Entries from a dataset ▸
⁂
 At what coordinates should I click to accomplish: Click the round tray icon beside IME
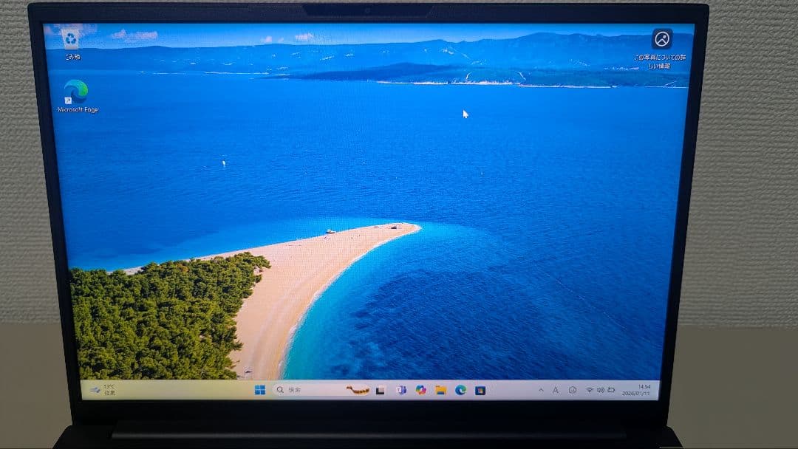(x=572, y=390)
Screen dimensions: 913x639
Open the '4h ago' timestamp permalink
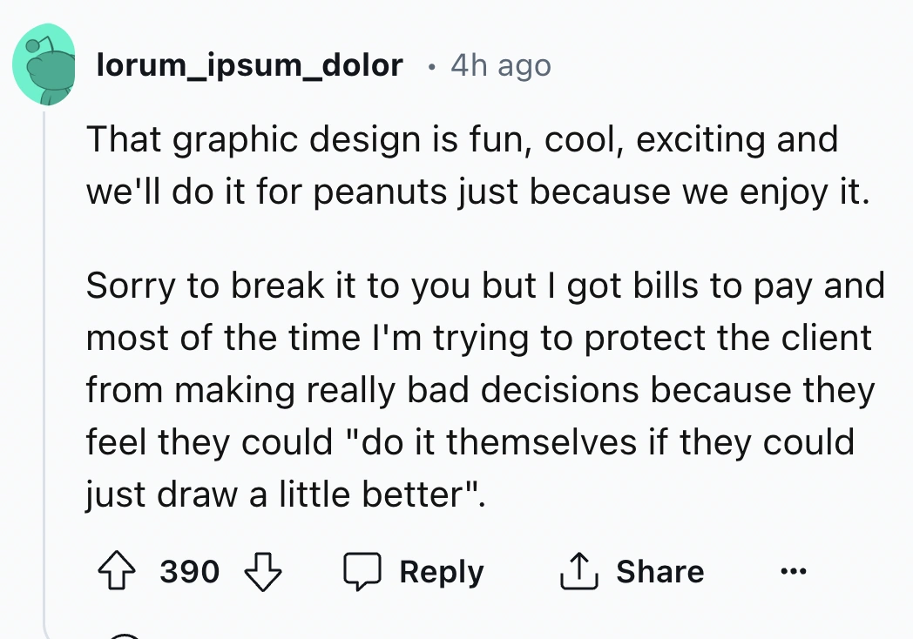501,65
⁂
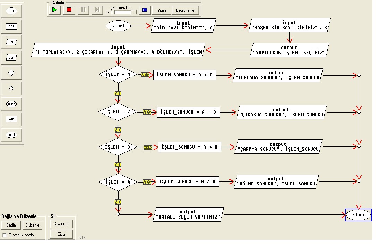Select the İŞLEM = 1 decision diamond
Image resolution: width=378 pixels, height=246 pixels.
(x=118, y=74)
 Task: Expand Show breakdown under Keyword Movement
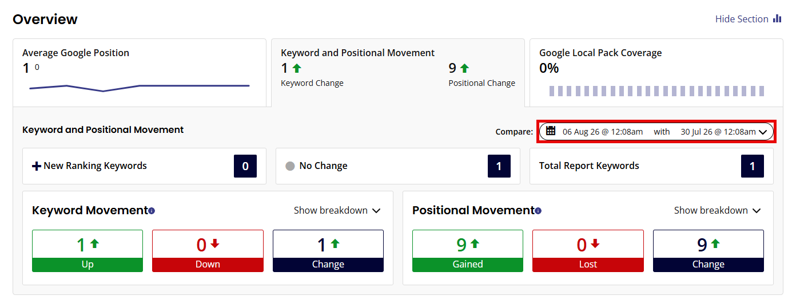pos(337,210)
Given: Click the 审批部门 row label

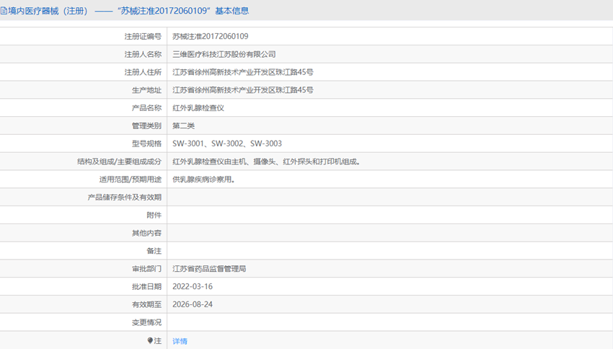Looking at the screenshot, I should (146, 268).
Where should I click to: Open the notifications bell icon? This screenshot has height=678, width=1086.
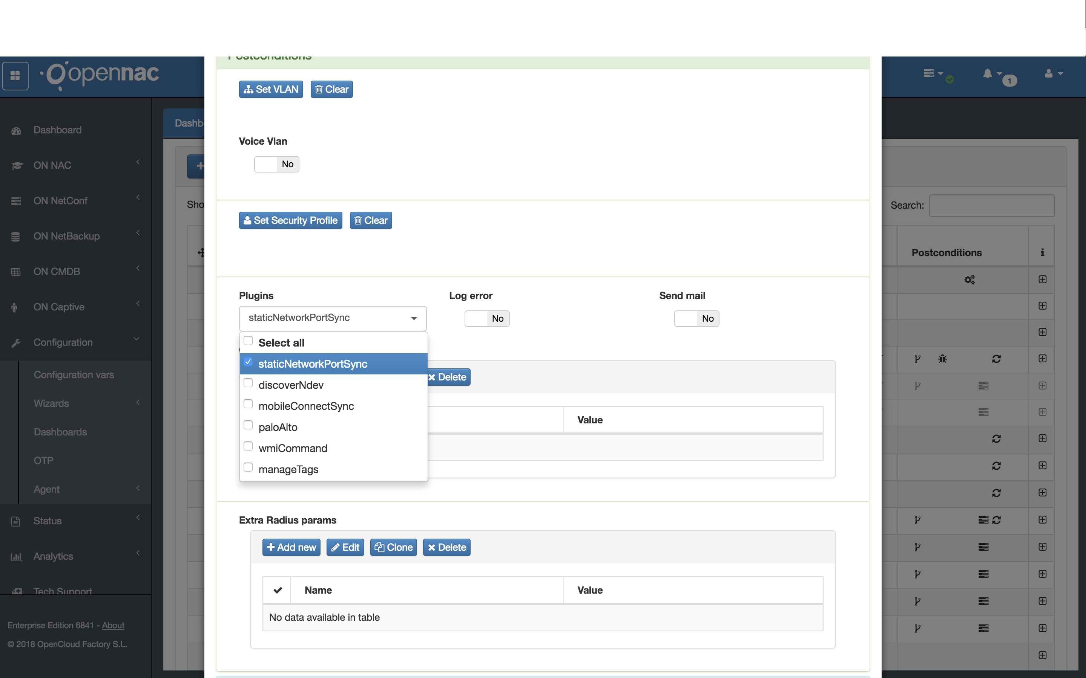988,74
⁂
Task directions ▸
Pick out each line of the material above that contains the string "height", and copy those lines.

Expected answer ▸
Image resolution: width=378 pixels, height=246 pixels.
Where should I click to: Open the notifications bell icon? This screenshot has height=678, width=1086.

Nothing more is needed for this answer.